Por: Ana Sylvia Laborin A.

En la, hermosa y colonial ciudad de Alamos se está creando, a iniciativa del Gobierno del Estado de Sonora, un museo costumbrista.
EI Museo orientará sus actividades hacia un objetivo central: que el pueblo de Sonora tome conciencia de los sucesos acaecidos en su desarrollo histórico, las causas y consecuencias del mismo y su importancia en la formación de los grupos y clases que constituyeron la sociedad regional durante e1 Siglo XIX.

Sonora es una entidad pluricultural, circunstancia que lejos de constituir un obstáculo, debe entenderse como un recurso de inapreciable valor para su desarrollo, en tanto esa pluralidad constituye un riquísimo acervo de experiencia:
En él pasado, cada grupo social sonorense generó sus propias iniciativas a partir del patrimonio cultural que heredó y que constantemente ha venido enriqueciendo.

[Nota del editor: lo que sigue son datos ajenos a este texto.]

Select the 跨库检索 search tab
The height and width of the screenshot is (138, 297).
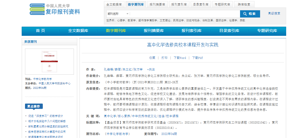click(x=244, y=4)
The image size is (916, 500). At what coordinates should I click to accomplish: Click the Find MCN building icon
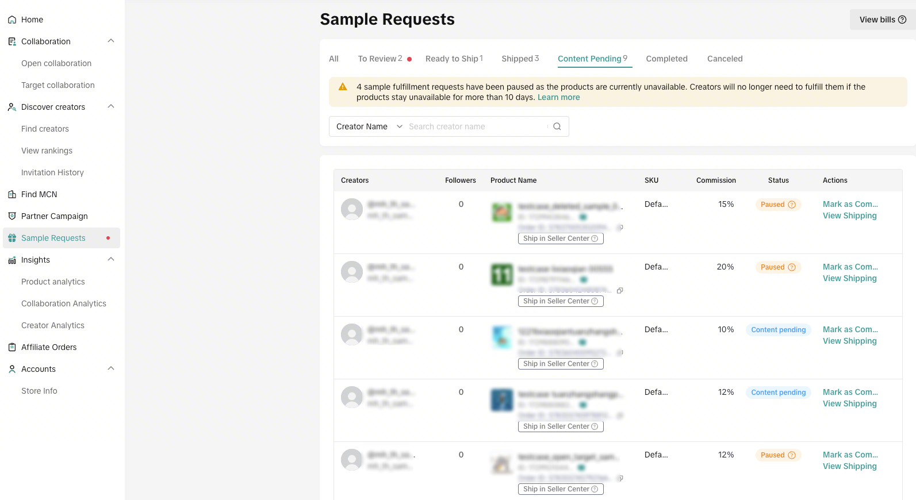click(12, 194)
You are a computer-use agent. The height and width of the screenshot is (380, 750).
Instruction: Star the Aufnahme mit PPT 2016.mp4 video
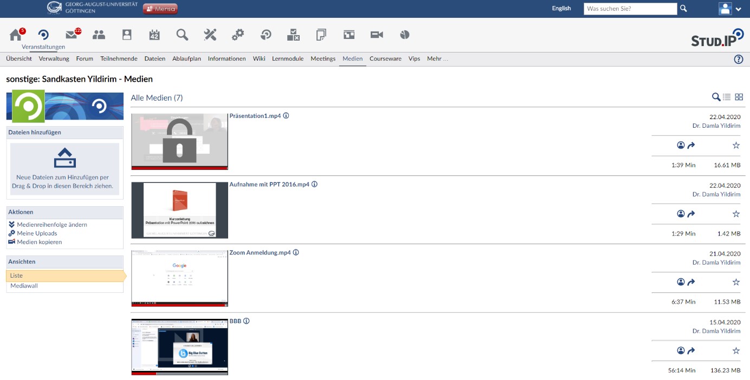point(736,214)
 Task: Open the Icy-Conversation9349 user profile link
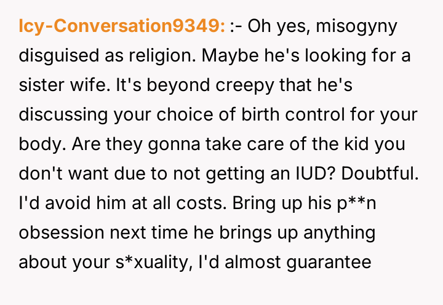(x=121, y=26)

El Gobierno del Estado consciente de que en la Sociedad moderna actúan fuerzas que tienden a despojar a los sectores populares de su iniciativa cultural, y convertirlos en consumidores y no creadores de cultura, se ha propuesto la creación de este Museo Costumbrista de Sonora, como un centro cultural en el cual tengan una participación creativa todos los sectores de la población.

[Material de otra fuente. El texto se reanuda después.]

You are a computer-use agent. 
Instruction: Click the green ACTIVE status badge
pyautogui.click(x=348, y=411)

Deberá ser un Museo que precisamente por su enfoque creará conciencia de las raíces locales y el mejor conocimiento de la región, mostrando al visitante las características culturales de Alamos y áreas circundantes en lo que se refiere a valores históricos, arquitectónicos, ecológicos, folklóricos, humanísticos, económicos, etc., para que principalmente los habitantes adquieran una mejor visión de su realidad y un mejor conocimiento de su propio medio.
Como el Museo dispondrá de un pequeño auditorio y de espacios abiertos de múltiple use que permitirán la realización de actividades públicas constantes, será posible difundir no solo aspectos culturales, sino también estimular la participación efectiva de los habitantes de Alamos.
Este Museo será instalado en un inmueble construido durante la segunda mitad del siglo XIX, en la ciudad de Alamos, con todas las características arquitectónicas tradicionales de la región y de la época, recientemente restaurado y acondicionado por el Gobierno del Estado, respetando en todo su estilo original. Este inmueble fue propiedad de la familia de Don Adolfo Bley.